Jovie tidak bisa bermalas-malasan lagi hari ini. Bahan makanan di dapurnya kosong, dia harus pergi untuk berbelanja grocery sekarang juga. Jika tidak, dia harus menunggu sampai akhir pekan selanjutnya karena dia hanya memiliki waktu di akhir pekan untuk hal-hal kecil seperti berbelanja.

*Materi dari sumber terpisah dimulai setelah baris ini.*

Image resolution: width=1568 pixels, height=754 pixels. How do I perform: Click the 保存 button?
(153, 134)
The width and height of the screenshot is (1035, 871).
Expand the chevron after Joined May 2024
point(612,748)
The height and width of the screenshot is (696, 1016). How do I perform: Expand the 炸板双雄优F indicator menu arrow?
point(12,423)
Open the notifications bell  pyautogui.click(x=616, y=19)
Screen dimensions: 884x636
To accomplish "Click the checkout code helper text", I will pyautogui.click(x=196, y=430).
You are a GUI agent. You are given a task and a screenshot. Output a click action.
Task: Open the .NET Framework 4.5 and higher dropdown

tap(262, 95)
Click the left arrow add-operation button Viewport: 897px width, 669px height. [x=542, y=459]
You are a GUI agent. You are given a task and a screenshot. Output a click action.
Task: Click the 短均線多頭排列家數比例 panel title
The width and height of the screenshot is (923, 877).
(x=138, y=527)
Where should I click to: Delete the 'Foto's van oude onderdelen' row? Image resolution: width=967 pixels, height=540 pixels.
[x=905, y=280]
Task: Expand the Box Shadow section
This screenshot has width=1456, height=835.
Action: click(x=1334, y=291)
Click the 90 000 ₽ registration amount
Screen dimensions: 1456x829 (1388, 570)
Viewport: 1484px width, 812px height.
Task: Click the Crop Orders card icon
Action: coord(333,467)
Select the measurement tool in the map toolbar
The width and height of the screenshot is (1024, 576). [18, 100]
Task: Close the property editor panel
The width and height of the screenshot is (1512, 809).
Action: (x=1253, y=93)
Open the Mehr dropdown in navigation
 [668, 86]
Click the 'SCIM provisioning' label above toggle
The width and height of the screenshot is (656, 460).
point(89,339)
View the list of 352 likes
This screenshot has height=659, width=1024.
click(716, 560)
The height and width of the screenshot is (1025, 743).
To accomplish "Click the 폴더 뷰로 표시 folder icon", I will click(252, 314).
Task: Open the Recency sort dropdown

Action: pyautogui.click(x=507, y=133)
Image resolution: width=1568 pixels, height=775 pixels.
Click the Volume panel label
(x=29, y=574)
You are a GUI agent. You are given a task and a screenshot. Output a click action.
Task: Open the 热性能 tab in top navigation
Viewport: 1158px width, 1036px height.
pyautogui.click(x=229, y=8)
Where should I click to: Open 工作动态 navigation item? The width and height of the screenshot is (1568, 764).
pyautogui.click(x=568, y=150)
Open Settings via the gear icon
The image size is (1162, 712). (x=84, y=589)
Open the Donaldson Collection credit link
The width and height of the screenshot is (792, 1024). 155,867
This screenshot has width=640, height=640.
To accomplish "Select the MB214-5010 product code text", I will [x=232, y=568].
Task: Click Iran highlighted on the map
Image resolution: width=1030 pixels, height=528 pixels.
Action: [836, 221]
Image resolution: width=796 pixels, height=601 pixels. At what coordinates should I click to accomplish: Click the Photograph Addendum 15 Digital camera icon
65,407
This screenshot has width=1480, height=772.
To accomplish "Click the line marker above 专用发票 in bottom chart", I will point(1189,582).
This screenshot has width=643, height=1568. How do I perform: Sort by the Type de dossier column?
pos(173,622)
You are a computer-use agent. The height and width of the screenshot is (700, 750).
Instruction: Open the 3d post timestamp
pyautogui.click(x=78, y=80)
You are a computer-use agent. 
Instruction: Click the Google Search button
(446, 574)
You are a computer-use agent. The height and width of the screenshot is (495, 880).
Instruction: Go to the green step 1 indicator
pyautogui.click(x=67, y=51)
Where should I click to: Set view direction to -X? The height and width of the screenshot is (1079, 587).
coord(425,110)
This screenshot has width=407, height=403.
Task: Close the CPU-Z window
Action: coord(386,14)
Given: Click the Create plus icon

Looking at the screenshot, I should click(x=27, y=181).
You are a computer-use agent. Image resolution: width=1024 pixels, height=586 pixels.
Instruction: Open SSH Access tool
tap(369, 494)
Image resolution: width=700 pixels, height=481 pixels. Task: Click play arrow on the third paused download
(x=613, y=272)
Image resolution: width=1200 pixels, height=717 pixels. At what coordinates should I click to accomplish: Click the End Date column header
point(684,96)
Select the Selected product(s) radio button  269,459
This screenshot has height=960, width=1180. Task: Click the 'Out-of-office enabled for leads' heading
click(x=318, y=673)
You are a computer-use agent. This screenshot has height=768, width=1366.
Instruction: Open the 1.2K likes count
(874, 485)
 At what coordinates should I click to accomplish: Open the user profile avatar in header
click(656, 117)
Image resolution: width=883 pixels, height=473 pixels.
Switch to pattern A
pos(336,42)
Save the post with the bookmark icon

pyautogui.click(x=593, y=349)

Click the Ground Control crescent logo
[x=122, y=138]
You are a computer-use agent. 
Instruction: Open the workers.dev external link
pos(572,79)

Meskipun pada dasarnya dia tidak sering memasak di apartemen, tapi setidaknya hidupnya akan lebih aman jika ada bahan makanan yang bisa dia gunakan saat tengah malam kelaparan. Faktanya, Jovie selalu lapar di tengah malam saat mood-nya buruk.
Setibanya di supermarket, dia mendengkus melihat suasana di supermarket sangat ramai. Berkali-kali dia selalu menggerutu pada dirinya sendiri untuk menyempatkan belanja saat pulang kerja, tapi nyatanya dia selalu berhadapan dengan hal seperti ini.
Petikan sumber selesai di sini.